# [DATASET ROWS]
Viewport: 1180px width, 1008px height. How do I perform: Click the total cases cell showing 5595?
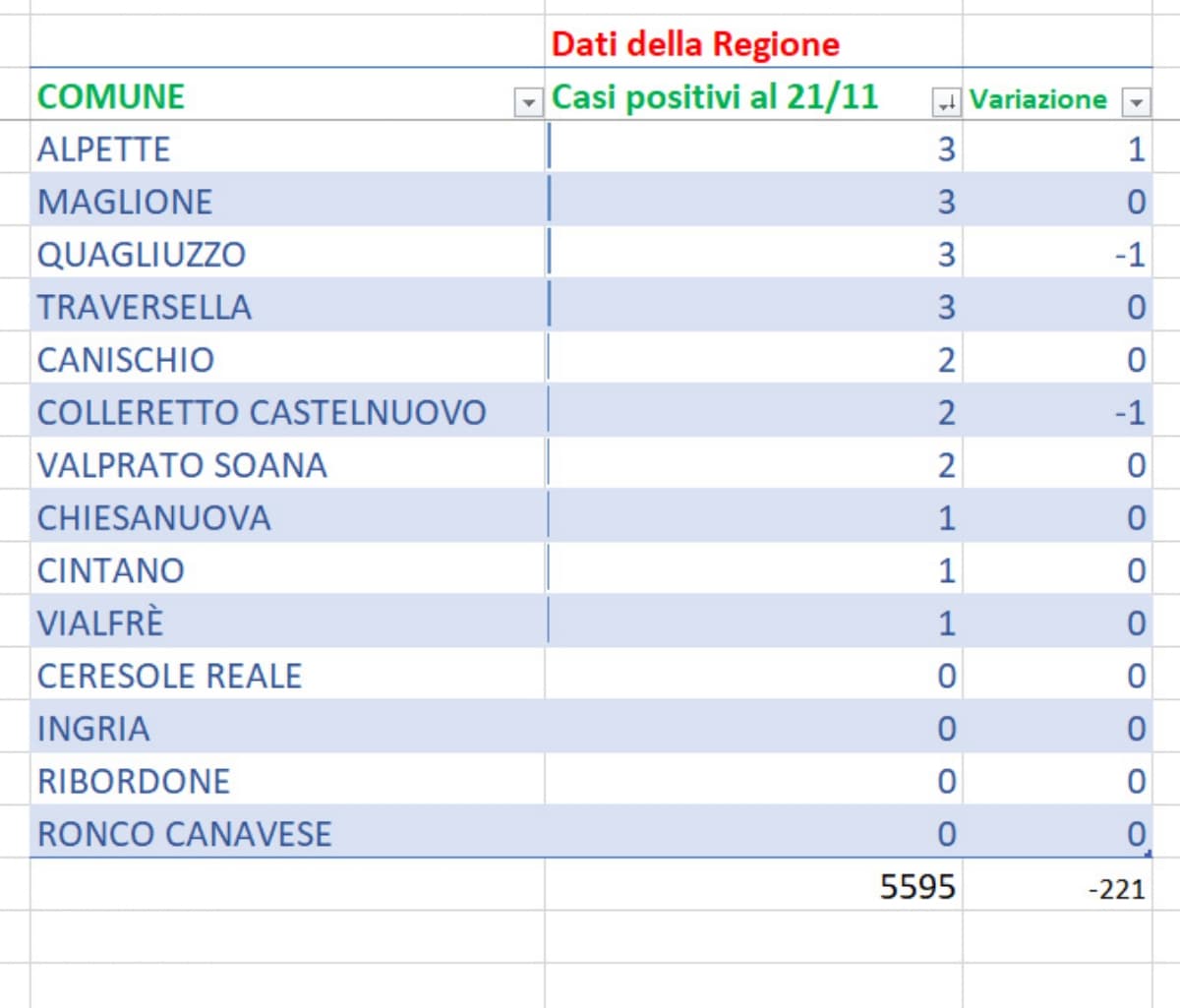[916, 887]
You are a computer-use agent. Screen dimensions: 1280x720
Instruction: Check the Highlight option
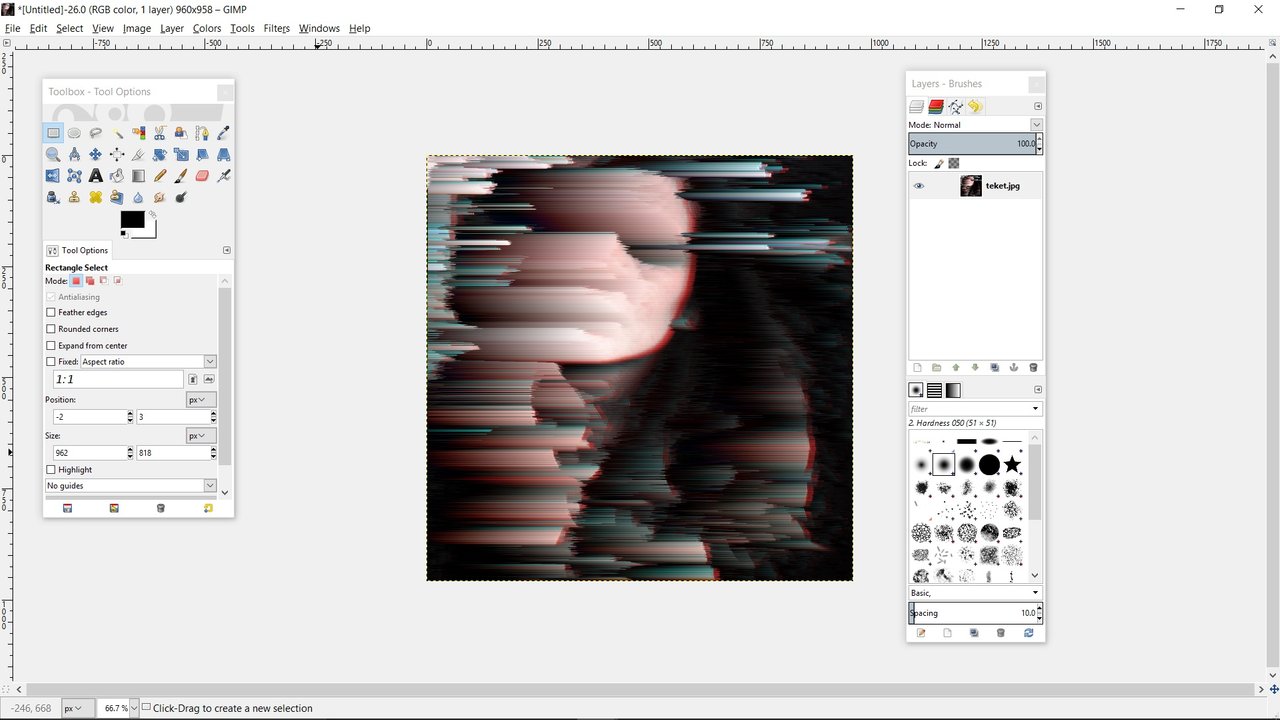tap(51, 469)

# [WHAT THIS TASK INVOLVES]
Rewrite every record above, putting "Display size" in place of "Screen dimensions" and changing nothing else. Leave the pictures out.

# [RESPONSE]
Viewport: 1180px width, 1008px height. How do I perform: Click the total cases cell showing 5595?
[916, 887]
You are a computer-use agent. Display size: 1280x720
Instruction: Check the Highlight option
tap(51, 469)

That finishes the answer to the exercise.